### Trecho do documento
▬▬▬▬▬▬▬▬▬▬
Mesmo se paulistano, o leitor
dos livros de Bonassi dificilmente
transita por essas regiões, muito
além dos Jardins. Nascido na
Mooca, em 1962, o autor sabe disso -e faz da riqueza documental
um ponto forte de "Subúrbio". Na
casa do "velho" e da "velha"
-personagens que ficarão sem
nome ao longo do romance-, sabemos que "tinha acontecido um
problema com a manilha que
atravessava a cozinha de fora a fora", e que por isso a cerâmica do
chão foi quebrada, e "do conserto
adiado resultou uma passarela de
vermelhão."
O virtuosismo detalhístico
-que não recua diante da brutalidade e da escatologia- convive,
nas 74 cenas curtas que compõem
o livro, com um senso muito matizado da distância, do arquetípico, do exemplar. O uso peculiar
de pronomes demonstrativos
("naquela manhã do tempo dessa
história", por exemplo) é um dos
recursos que servem para turvar,
no plano da narração, aquilo que
no plano descritivo se fez objeto
de atenção quase microscópica.
▬▬▬▬▬▬▬▬▬▬
### Informações registradas
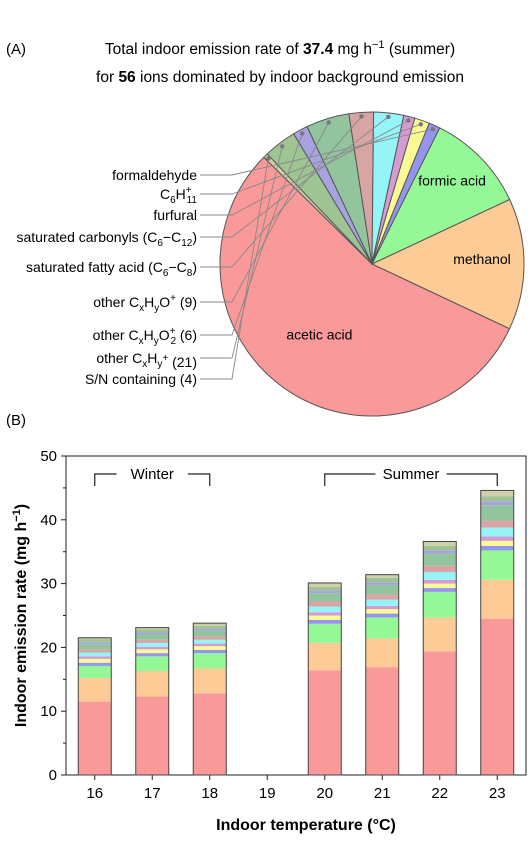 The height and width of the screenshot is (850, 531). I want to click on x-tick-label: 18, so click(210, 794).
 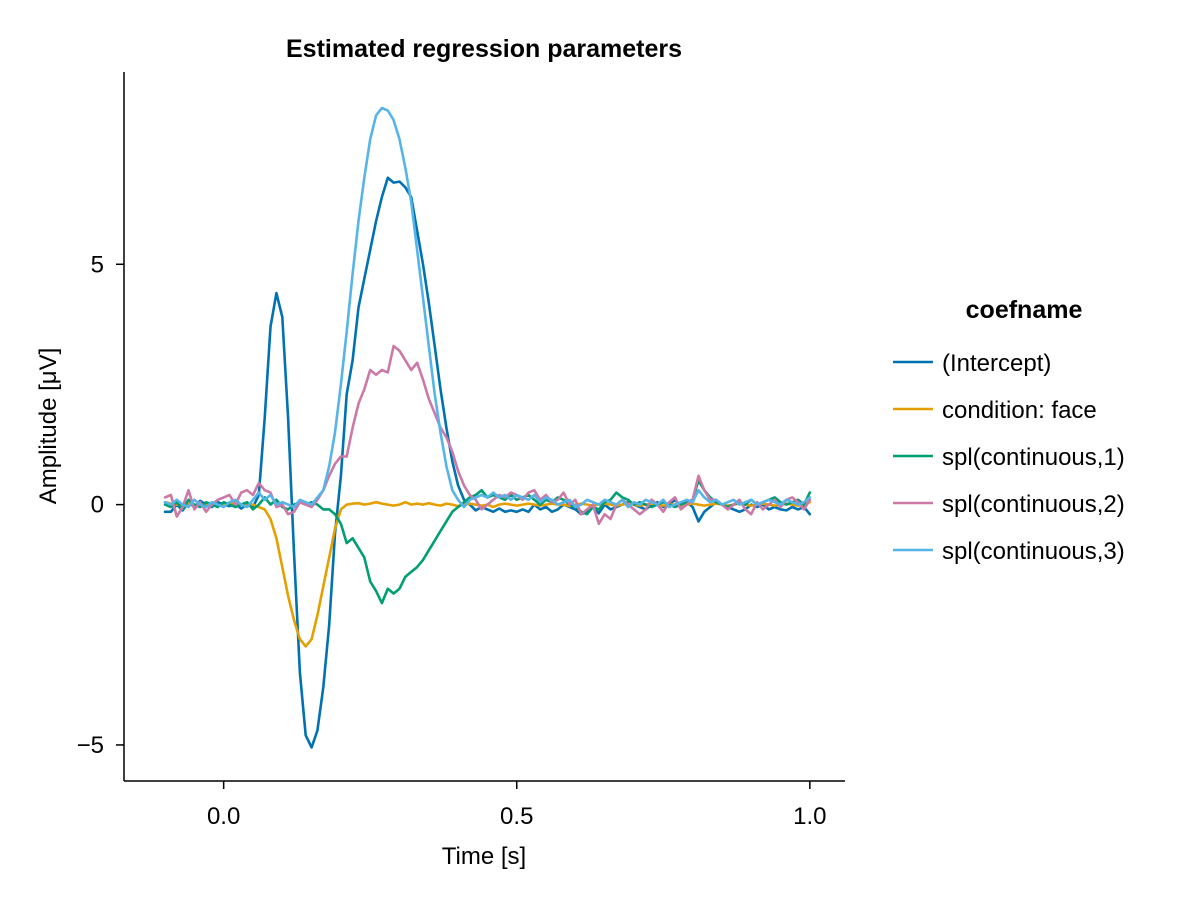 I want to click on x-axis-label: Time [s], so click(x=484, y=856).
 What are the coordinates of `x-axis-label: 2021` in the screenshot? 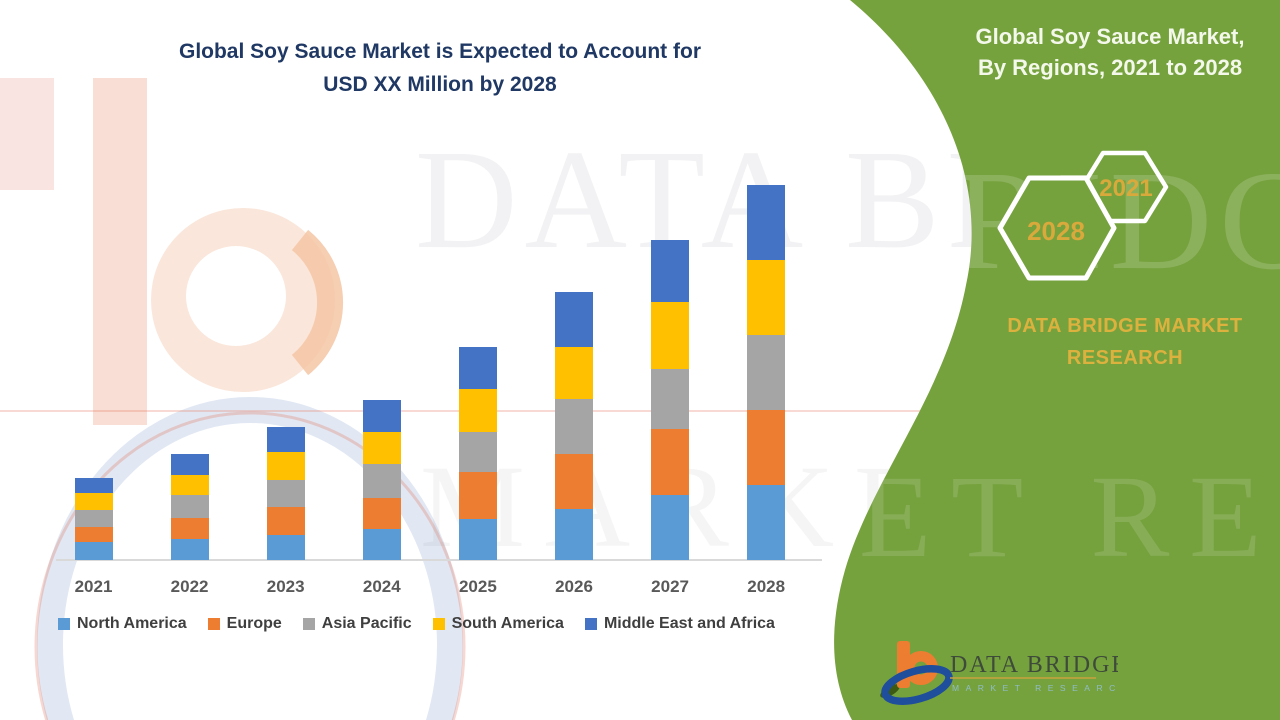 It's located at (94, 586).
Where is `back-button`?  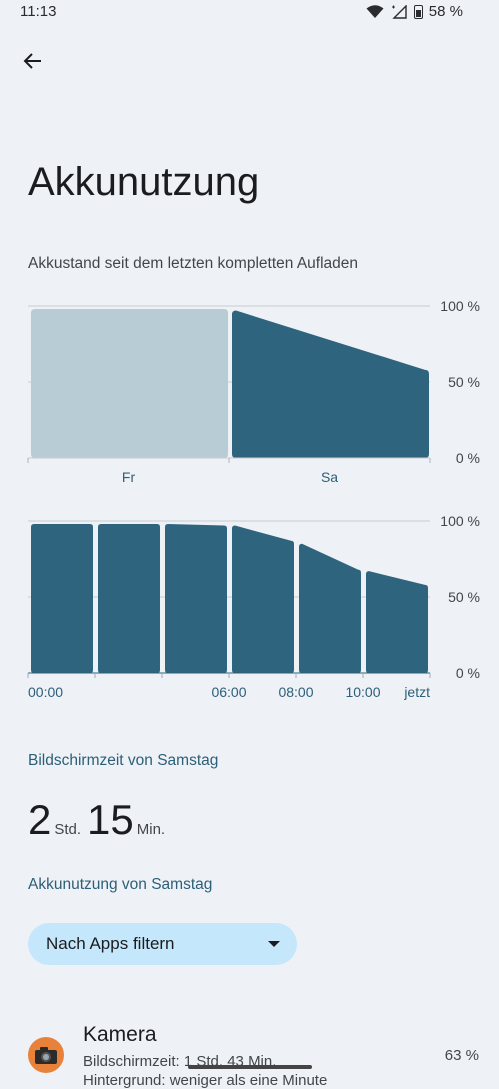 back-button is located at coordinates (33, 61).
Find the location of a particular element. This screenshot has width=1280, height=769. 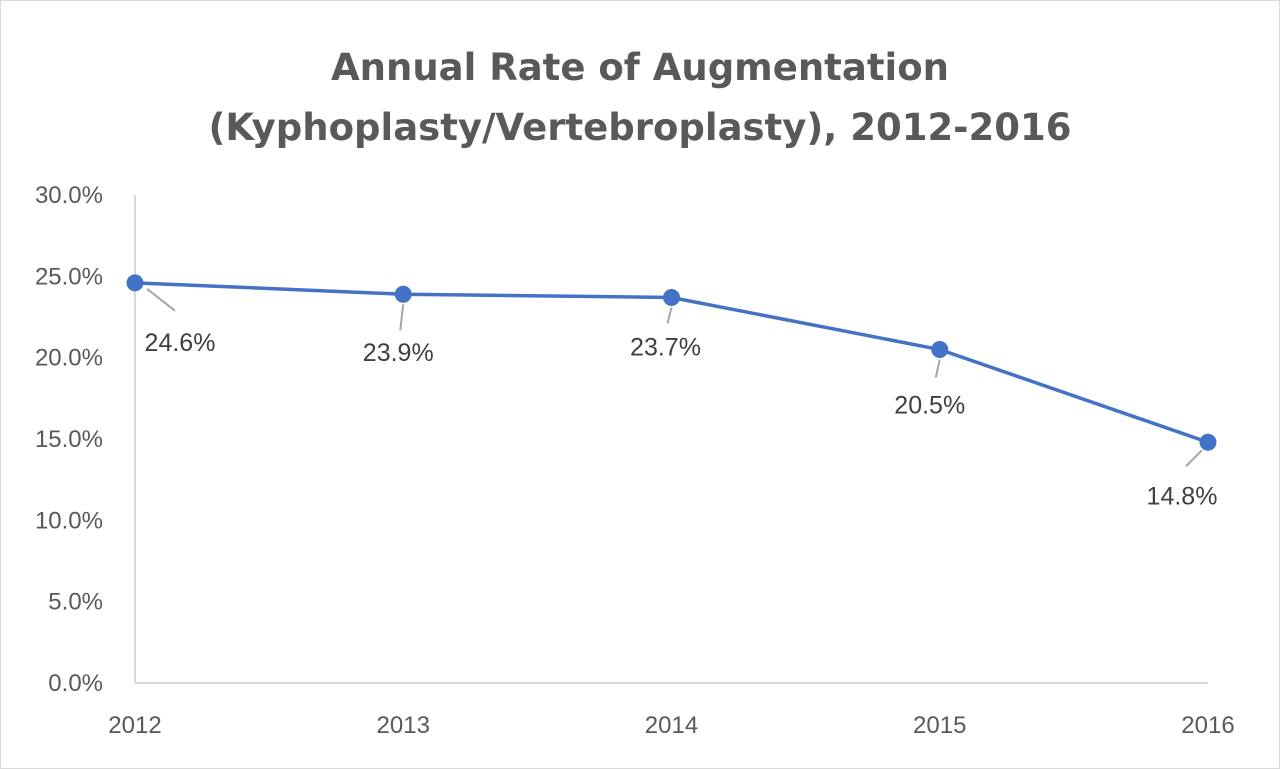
▬▬▬▬▬▬▬▬▬▬
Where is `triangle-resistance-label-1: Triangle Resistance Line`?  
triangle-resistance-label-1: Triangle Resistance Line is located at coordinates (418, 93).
▬▬▬▬▬▬▬▬▬▬
### Verifique sua compreensão
- 1) Segundo o trecho, quantas cenas curtas compõem o livro?
- 2) Extraia das entradas todas as linhas que contenham a palavra "Line".
O trecho e as entradas não guardam relação entre si.

### Resultados do exercício
- 1) 74 cenas curtas.

- 2)
Where is `triangle-resistance-label-1: Triangle Resistance Line`?  
triangle-resistance-label-1: Triangle Resistance Line is located at coordinates (418, 93).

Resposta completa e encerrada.